## Work item
The response should consist of the records that follow, printed exactly.

## Material for this task

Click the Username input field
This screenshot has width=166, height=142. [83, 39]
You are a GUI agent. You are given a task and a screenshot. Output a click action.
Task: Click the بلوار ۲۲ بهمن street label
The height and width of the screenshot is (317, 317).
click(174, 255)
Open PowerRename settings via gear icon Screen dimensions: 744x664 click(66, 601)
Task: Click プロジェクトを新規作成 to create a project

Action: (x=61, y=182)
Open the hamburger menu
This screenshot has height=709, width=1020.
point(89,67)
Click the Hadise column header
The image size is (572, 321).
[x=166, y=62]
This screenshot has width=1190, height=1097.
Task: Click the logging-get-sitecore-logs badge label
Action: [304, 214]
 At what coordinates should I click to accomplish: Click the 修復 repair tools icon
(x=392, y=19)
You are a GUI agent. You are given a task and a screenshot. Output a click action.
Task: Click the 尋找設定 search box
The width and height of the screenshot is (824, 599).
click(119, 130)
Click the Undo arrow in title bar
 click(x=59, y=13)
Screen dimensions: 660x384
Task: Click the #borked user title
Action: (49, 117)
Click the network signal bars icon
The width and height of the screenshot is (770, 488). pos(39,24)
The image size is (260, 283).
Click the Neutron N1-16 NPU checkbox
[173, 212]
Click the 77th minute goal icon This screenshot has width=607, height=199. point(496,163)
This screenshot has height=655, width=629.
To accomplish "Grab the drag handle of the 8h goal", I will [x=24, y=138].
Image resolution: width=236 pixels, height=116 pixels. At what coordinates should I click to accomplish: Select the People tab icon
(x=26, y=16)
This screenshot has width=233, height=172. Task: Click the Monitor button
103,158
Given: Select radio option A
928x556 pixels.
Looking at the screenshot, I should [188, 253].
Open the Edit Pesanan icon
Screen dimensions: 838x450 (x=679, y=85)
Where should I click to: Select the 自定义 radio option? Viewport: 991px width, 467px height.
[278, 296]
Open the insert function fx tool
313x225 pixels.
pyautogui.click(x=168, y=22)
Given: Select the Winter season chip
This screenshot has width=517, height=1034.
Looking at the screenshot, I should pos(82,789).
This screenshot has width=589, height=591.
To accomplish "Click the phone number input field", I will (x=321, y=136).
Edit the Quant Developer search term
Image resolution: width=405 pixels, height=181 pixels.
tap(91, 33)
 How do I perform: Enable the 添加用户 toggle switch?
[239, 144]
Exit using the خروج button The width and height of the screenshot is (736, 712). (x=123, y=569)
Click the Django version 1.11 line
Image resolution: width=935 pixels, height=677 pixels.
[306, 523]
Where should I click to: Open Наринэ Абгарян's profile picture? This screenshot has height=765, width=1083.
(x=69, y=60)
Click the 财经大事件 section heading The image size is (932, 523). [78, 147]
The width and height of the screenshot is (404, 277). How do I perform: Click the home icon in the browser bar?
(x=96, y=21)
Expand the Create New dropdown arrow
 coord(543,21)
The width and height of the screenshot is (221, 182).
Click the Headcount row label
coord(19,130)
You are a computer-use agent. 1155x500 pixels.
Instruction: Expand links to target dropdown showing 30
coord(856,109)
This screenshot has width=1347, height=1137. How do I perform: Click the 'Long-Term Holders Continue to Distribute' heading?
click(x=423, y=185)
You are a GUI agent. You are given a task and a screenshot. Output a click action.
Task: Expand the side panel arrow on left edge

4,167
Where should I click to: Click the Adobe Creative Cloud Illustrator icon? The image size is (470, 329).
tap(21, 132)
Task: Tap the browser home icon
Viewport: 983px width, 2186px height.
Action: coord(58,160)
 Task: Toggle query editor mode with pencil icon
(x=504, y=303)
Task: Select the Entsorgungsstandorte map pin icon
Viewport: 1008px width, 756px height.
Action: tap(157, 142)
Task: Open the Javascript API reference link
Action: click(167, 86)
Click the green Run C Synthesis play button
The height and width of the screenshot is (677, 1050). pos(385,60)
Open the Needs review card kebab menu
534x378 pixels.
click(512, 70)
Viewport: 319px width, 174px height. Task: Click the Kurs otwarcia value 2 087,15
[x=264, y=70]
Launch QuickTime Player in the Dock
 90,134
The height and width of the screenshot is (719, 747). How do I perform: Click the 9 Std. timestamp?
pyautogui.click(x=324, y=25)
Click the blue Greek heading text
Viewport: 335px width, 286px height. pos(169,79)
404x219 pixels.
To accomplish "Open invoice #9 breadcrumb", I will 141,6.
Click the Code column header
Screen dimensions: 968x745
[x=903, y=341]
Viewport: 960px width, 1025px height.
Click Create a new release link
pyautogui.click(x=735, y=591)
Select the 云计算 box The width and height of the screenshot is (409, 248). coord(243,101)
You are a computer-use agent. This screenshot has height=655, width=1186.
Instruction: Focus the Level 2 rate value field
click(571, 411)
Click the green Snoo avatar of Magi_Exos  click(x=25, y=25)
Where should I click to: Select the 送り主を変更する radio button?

## Exercise output
Click the Username input field
This screenshot has width=166, height=142. [83, 39]
You are a GUI agent. You are given a task and a screenshot. Output a click action.
Task: Click the بلوار ۲۲ بهمن street label
The height and width of the screenshot is (317, 317).
click(174, 255)
Open PowerRename settings via gear icon Screen dimensions: 744x664 click(66, 601)
Task: Click プロジェクトを新規作成 to create a project

Action: (x=61, y=182)
Open the hamburger menu
This screenshot has height=709, width=1020.
point(89,67)
Click the Hadise column header
The image size is (572, 321).
[x=166, y=62]
This screenshot has width=1190, height=1097.
Task: Click the logging-get-sitecore-logs badge label
Action: [304, 214]
 At what coordinates should I click to accomplish: Click the 修復 repair tools icon
(x=392, y=19)
You are a GUI agent. You are given a task and a screenshot. Output a click action.
Task: Click the 尋找設定 search box
The width and height of the screenshot is (824, 599).
click(119, 130)
Click the Undo arrow in title bar
 click(x=59, y=13)
Screen dimensions: 660x384
Task: Click the #borked user title
Action: (49, 117)
Click the network signal bars icon
The width and height of the screenshot is (770, 488). pos(39,24)
The image size is (260, 283).
Click the Neutron N1-16 NPU checkbox
[173, 212]
Click the 77th minute goal icon This screenshot has width=607, height=199. point(496,163)
This screenshot has height=655, width=629.
To accomplish "Grab the drag handle of the 8h goal", I will [x=24, y=138].
Image resolution: width=236 pixels, height=116 pixels. At what coordinates should I click to accomplish: Select the People tab icon
(x=26, y=16)
This screenshot has width=233, height=172. Task: Click the Monitor button
103,158
Given: Select radio option A
928x556 pixels.
Looking at the screenshot, I should [188, 253].
Open the Edit Pesanan icon
Screen dimensions: 838x450 (x=679, y=85)
Where should I click to: Select the 自定义 radio option? Viewport: 991px width, 467px height.
[278, 296]
Open the insert function fx tool
313x225 pixels.
pyautogui.click(x=168, y=22)
Given: Select the Winter season chip
This screenshot has width=517, height=1034.
Looking at the screenshot, I should pos(82,789).
This screenshot has width=589, height=591.
To accomplish "Click the phone number input field", I will (x=321, y=136).
Edit the Quant Developer search term
Image resolution: width=405 pixels, height=181 pixels.
tap(91, 33)
 How do I perform: Enable the 添加用户 toggle switch?
[239, 144]
Exit using the خروج button The width and height of the screenshot is (736, 712). (x=123, y=569)
Click the Django version 1.11 line
Image resolution: width=935 pixels, height=677 pixels.
[306, 523]
Where should I click to: Open Наринэ Абгарян's profile picture? This screenshot has height=765, width=1083.
(x=69, y=60)
Click the 财经大事件 section heading The image size is (932, 523). [78, 147]
The width and height of the screenshot is (404, 277). How do I perform: Click the home icon in the browser bar?
(x=96, y=21)
Expand the Create New dropdown arrow
 coord(543,21)
The width and height of the screenshot is (221, 182).
Click the Headcount row label
coord(19,130)
You are a computer-use agent. 1155x500 pixels.
Instruction: Expand links to target dropdown showing 30
coord(856,109)
This screenshot has width=1347, height=1137. How do I perform: Click the 'Long-Term Holders Continue to Distribute' heading?
click(x=423, y=185)
You are a GUI agent. You are given a task and a screenshot. Output a click action.
Task: Expand the side panel arrow on left edge

4,167
Where should I click to: Click the Adobe Creative Cloud Illustrator icon? The image size is (470, 329).
tap(21, 132)
Task: Tap the browser home icon
Viewport: 983px width, 2186px height.
Action: coord(58,160)
 Task: Toggle query editor mode with pencil icon
(x=504, y=303)
Task: Select the Entsorgungsstandorte map pin icon
Viewport: 1008px width, 756px height.
Action: tap(157, 142)
Task: Open the Javascript API reference link
Action: click(167, 86)
Click the green Run C Synthesis play button
The height and width of the screenshot is (677, 1050). pos(385,60)
Open the Needs review card kebab menu
534x378 pixels.
click(512, 70)
Viewport: 319px width, 174px height. Task: Click the Kurs otwarcia value 2 087,15
[x=264, y=70]
Launch QuickTime Player in the Dock
 90,134
The height and width of the screenshot is (719, 747). How do I perform: Click the 9 Std. timestamp?
pyautogui.click(x=324, y=25)
Click the blue Greek heading text
Viewport: 335px width, 286px height. pos(169,79)
404x219 pixels.
To accomplish "Open invoice #9 breadcrumb", I will 141,6.
Click the Code column header
Screen dimensions: 968x745
[x=903, y=341]
Viewport: 960px width, 1025px height.
Click Create a new release link
pyautogui.click(x=735, y=591)
Select the 云计算 box The width and height of the screenshot is (409, 248). coord(243,101)
You are a computer-use agent. This screenshot has height=655, width=1186.
Instruction: Focus the Level 2 rate value field
click(571, 411)
Click the green Snoo avatar of Magi_Exos  click(x=25, y=25)
Where should I click to: Select the 送り主を変更する radio button?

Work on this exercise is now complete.